On Mon, Jun 22, 2009 at 11:34 AM, Lennart Poettering<mzynq(a)0pointer.de> wrote:
What exactly are you asking for as "user-space
infrastructure"? Some
easy to reach UI that will allow you to make yourself a member of some
group? This is unlikely to happen. At least not from the desktop
camp.
Well, this is precisely what was imagined when RLIMIT_RTPRIO was added
to the kernel. Even by Ingo :) And no, you don't need to be a member
of a group - limits.conf can grant access on a per-user basis.

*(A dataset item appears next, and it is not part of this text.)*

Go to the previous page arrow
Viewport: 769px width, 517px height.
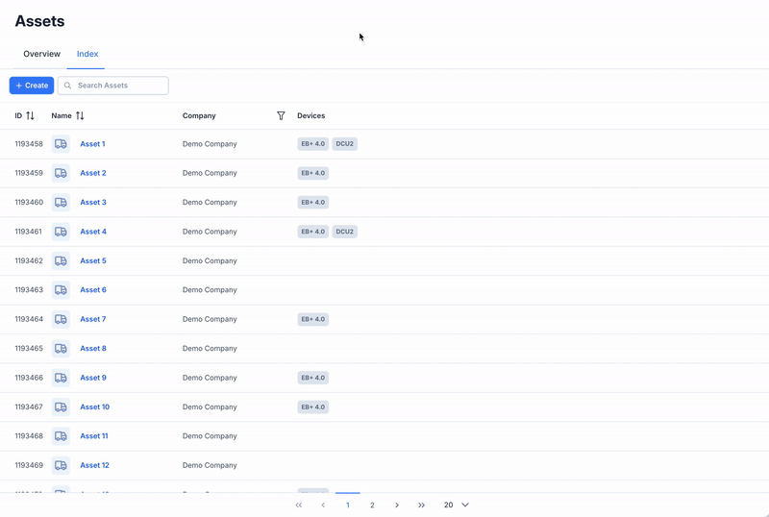[323, 505]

What I mean by infrastructure are tools to make RLIMIT_RTPRIO settings
easily configurable by the user. Its still not clear to me how this
works in the case of RTKit either.
Are you
suggesting that the original decision to focus on
RLIMIT_RTPRIO was a mistake that didn't take "the reality of what
mainstream distros will do" into account?

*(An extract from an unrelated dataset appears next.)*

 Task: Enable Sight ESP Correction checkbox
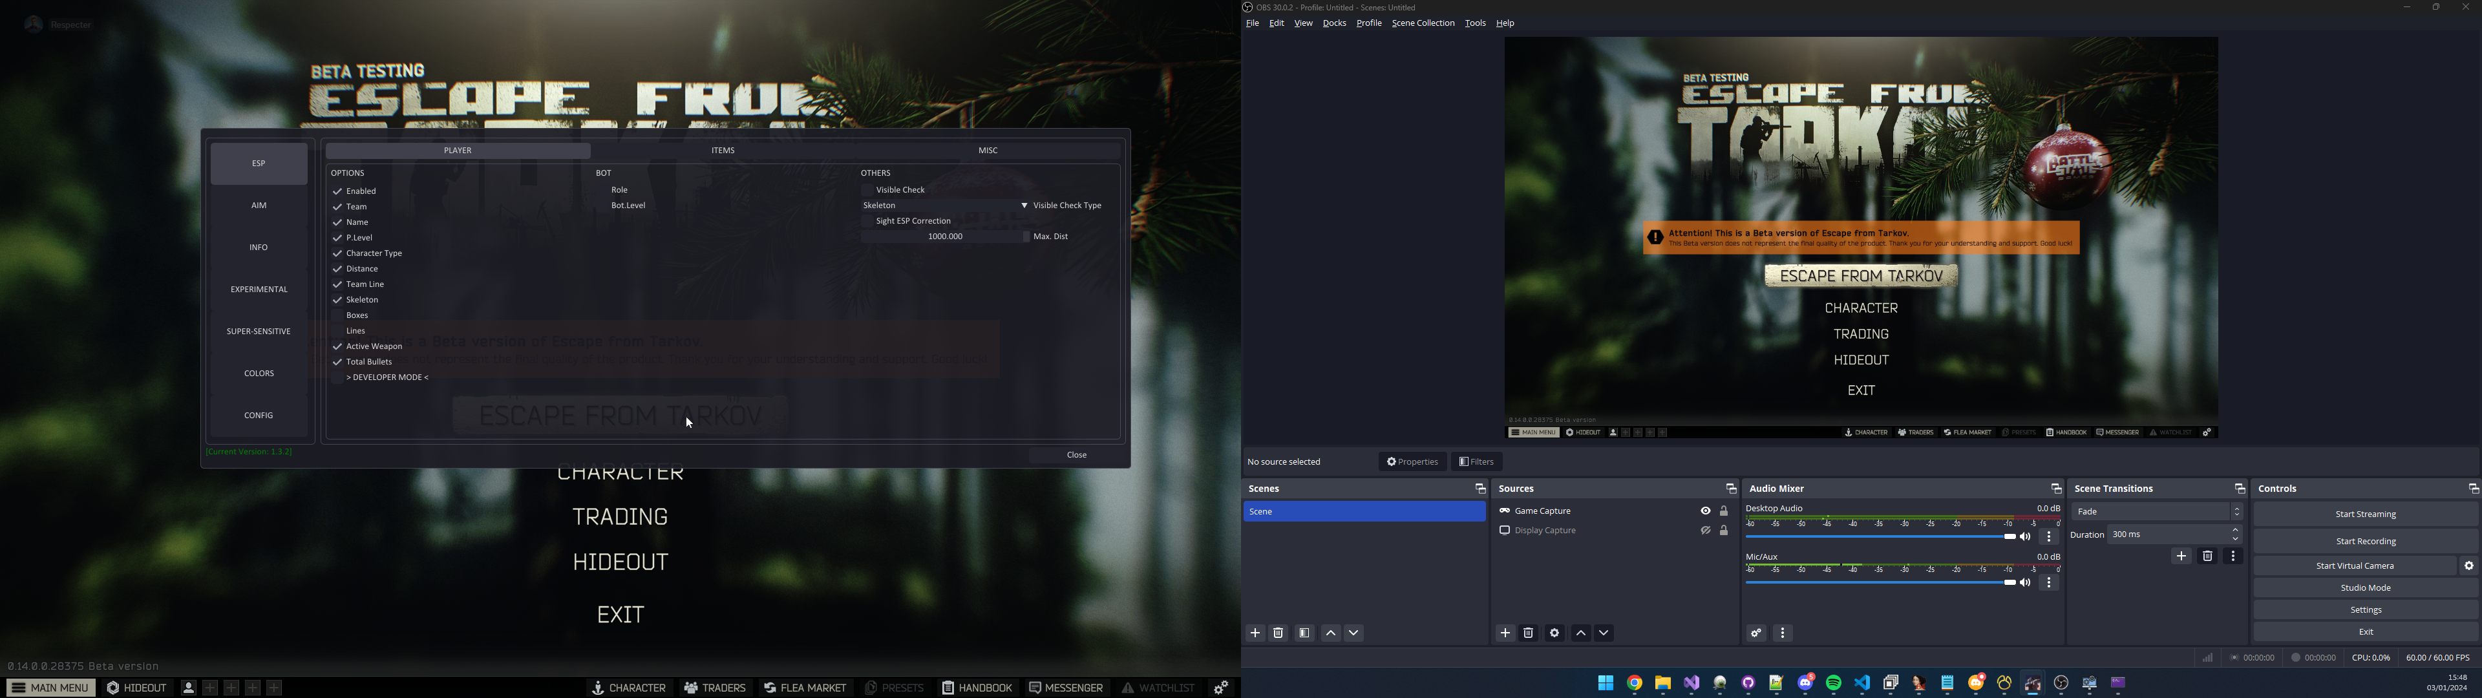pyautogui.click(x=867, y=221)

Yes. I guess you can say that. Although I wouldn't call it a
"mistake". RLIMIT_RTPRIO was added with audio production in
mind.
This just isn't true! We had an earlier solution that was working OK
for audio production purposes BUT the kernel folks and embedded linux
developers were not happy about it. RLIMIT_RTPRIO was the result of
some quite extensive and at times heated discussion about how to
replace the old mechanism (based on kernel "capabilities" which have
now mostly gone away) with something else that would work for everyone
that had a stake in the outcome.
However, as soon as we want to make RT available
out-of-the-box
RLIMIT_RTPRIO just doesn't cut it.
I'm sorry, I'm still not grasping the idea. Or maybe I am. You're
arguing that because we (will likely) have an RT-sched reset-on-fork
flag, that its now safe to grant RT scheduling permission by default?

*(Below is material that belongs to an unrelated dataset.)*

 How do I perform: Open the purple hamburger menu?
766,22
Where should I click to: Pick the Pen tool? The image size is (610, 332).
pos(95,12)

First of all, I would dispute that this makes it "safe" in the sense
you want it to. By this I mean that although theoretically a clone
bomb would be stoppable with a kill(2) call, practically speaking the
machine would be rendered unusable by a suitable clone bomb attack.
That is - without the very things that you say we can't provide right
now - watchdogs, resource reservation scheduling (not isochronous),
and more. Secondly, if this flag is all that is needed to make it safe
to grant RT scheduling by default, why is RTKit needed at all?
Finally, you seem to continue assuming that SCHED_RR is the only
scheduling class of interest, which is by no means settled among the
various communities that use RT scheduling.